→ ACTIVITY
Note how many lines of the data below hold the word "will", then give that number with no other text.
+++
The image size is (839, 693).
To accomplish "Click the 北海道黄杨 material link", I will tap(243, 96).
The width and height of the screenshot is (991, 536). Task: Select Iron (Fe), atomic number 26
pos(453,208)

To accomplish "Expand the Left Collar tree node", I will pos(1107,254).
+++
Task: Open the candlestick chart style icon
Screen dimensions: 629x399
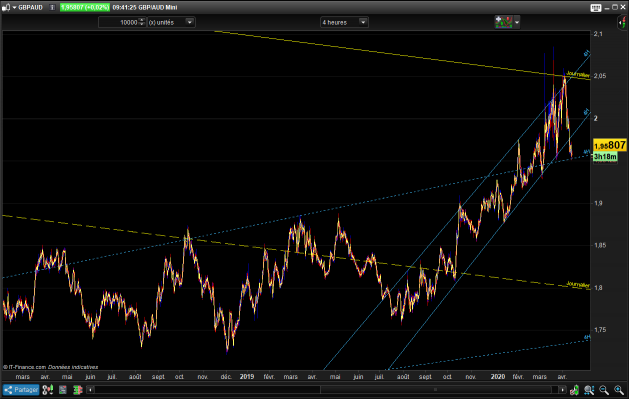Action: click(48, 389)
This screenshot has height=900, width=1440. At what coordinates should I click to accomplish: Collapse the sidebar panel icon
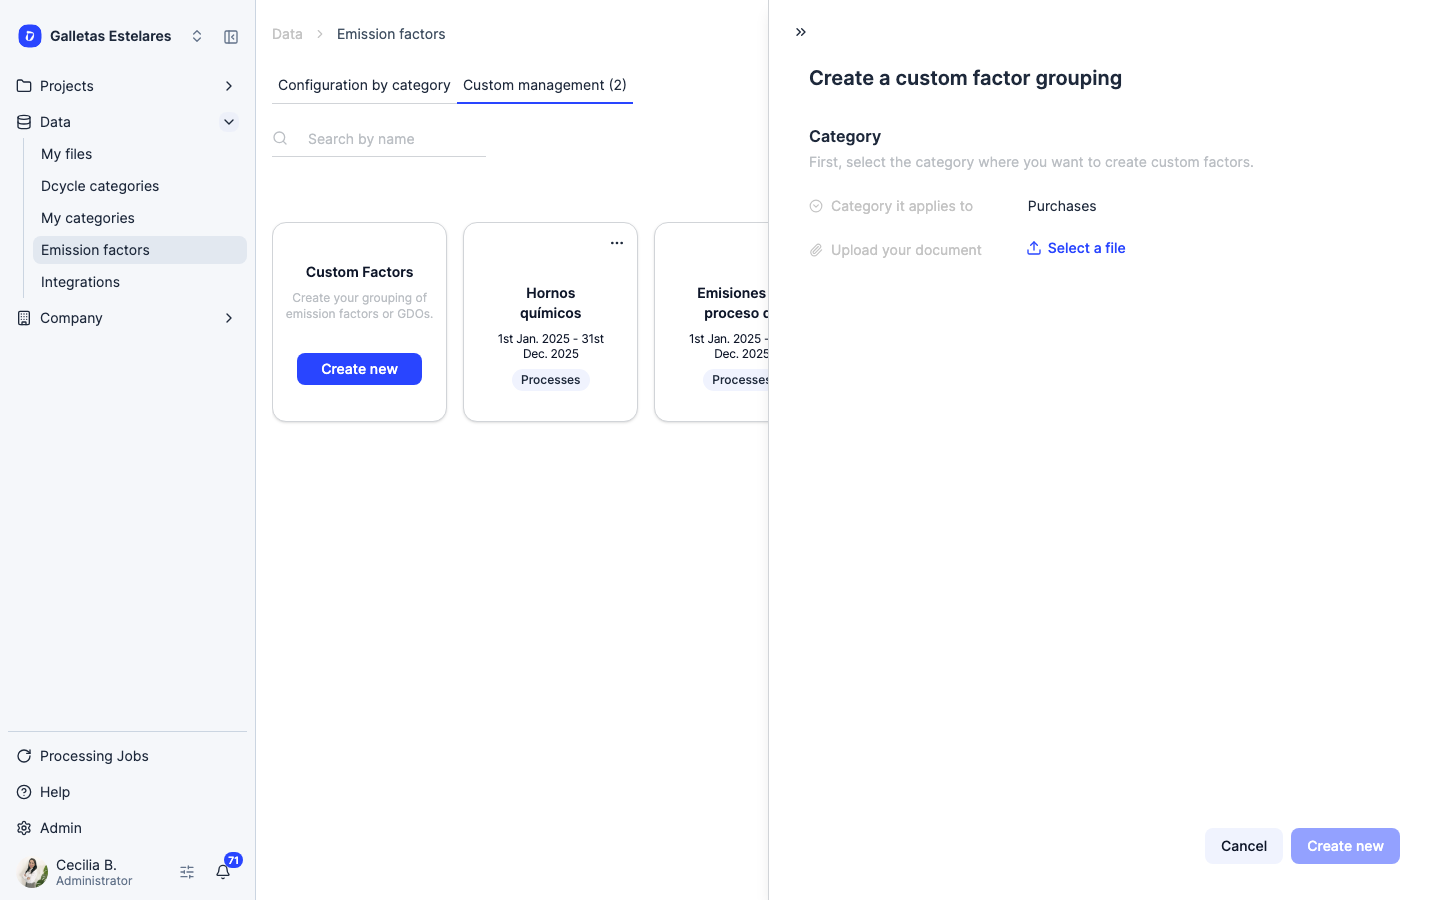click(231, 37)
+++
→ RESPONSE
2